Property
What happens to superannuation in a separation
6 min read · Updated 2026-04-18
Superannuation is part of the property pool
This is one of the most important things to understand about Australian family law: superannuation is treated as an asset in property settlements. It cannot be ignored, and it can be significant — particularly where one partner stepped back from paid work to raise children.
How super splitting works
Unlike dividing a bank account, super cannot simply be withdrawn and handed over. Instead, a superannuation splitting order redirects a portion of one person's super balance to the other person's super fund. The money stays in the superannuation system — it is just moved into a different account.
The split does not give either person access to the money earlier than they would otherwise have it. Preservation age and conditions of release still apply.
Valuing super interests
Accumulation funds (the most common type) are relatively straightforward to value — the account balance on a nominated date.
Defined benefit funds are more complex. They require an actuary to calculate the value of the future entitlement. Some government and public sector funds fall into this category, and valuations can take time and cost money to obtain.
Getting fund information
You have the right to obtain information about your spouse or partner's super interests as part of a property settlement. The Australian Taxation Office has a process for this, and courts can compel funds to disclose information if necessary.
Does super always get split?
No. Whether super is split — and by how much — depends on the overall property settlement. Sometimes the parties agree to offset: one keeps more super, the other gets a larger share of another asset (like the family home equity). The overall settlement should be fair in its entirety, not asset by asset.
Self-managed super funds
SMSFs add complexity. Both parties are typically trustees, which creates governance problems on separation. The fund's assets may need to be valued and the structure wound up or restructured. Legal and accounting advice is essential.
What to do now
Gather your most recent super statements before any negotiations start.

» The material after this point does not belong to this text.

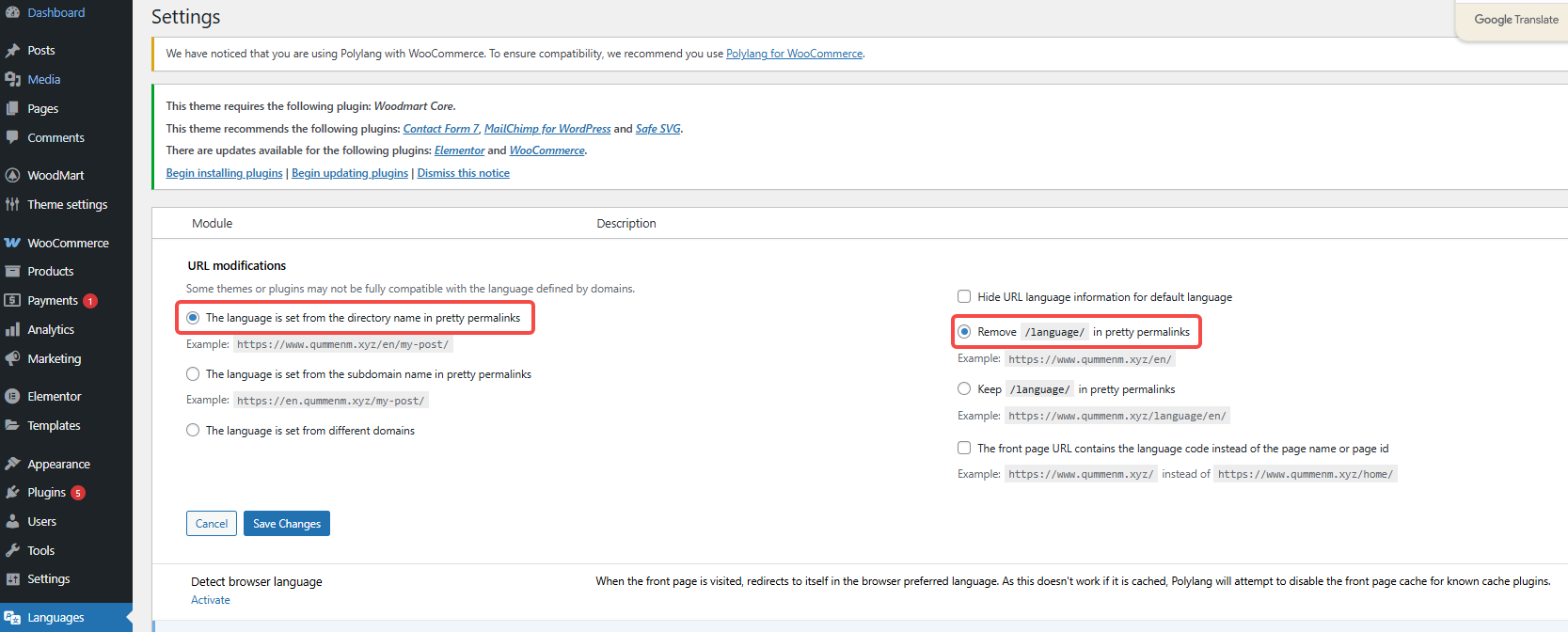Click the Save Changes button
Viewport: 1568px width, 632px height.
tap(286, 524)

If you have been out of the workforce for years, your super balance may be significantly lower than your partner's — this is common and the law is designed to address it.
In NSW, VIC, and QLD
The federal superannuation splitting laws apply uniformly across states for married and de facto couples (noting that WA has its own legislation). The key variable is which fund the super is held in and its type — not which state you are in.
This article is AI-generated demo content for reviewer purposes — final wording TODO(maree).